The signal had structure, a nested hierarchy of indices, pointers, and links. But one section of the data was different. Like the computer viruses from which it was remotely descended, it had self-organizing capabilities. The data sorted themselves out, activated programs, analyzed the environment they found themselves in—and gradually became aware.
Aware, yes. There was a personality in these star-crossing data. No: three distinct personalities.
“So we’re conscious again,” said the first, stating the obvious.
“Whoopee! What a ride!” said the second, skittishly.
“There’s somebody watching us,” said the third.
***************************
The idea of using space-based mirrors to modify Earth’s climate goes back to the visionary German-Hungarian thinker Hermann Oberth. In his book The Road to Space Travel (1929), Oberth suggested using huge orbiting mirrors to reflect sunlight to the Earth, to prevent frosts, control winds, and to make the polar regions habitable. In 1966 the U.S. Department of Defense studied the idea for rather different purposes, as a way to light up the Vietnamese jungles at night.
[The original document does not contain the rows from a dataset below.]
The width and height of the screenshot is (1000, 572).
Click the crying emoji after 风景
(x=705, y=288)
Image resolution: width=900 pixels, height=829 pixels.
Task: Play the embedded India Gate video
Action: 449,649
Not surprisingly Oberth’s idea appealed to the Russians, much of whose territory is at high latitudes—and who had a deep and ancient fascination with the sun (chapter 42). They actually tested a space mirror in 1993, when a twenty-meter disk of aluminized plastic was unfolded in Earth orbit. Cosmonauts aboard the Mir space station saw a spot of reflected light pass over the surface of Earth, and observers in Canada and Europe reportedly saw a flash of light as the beam passed over them.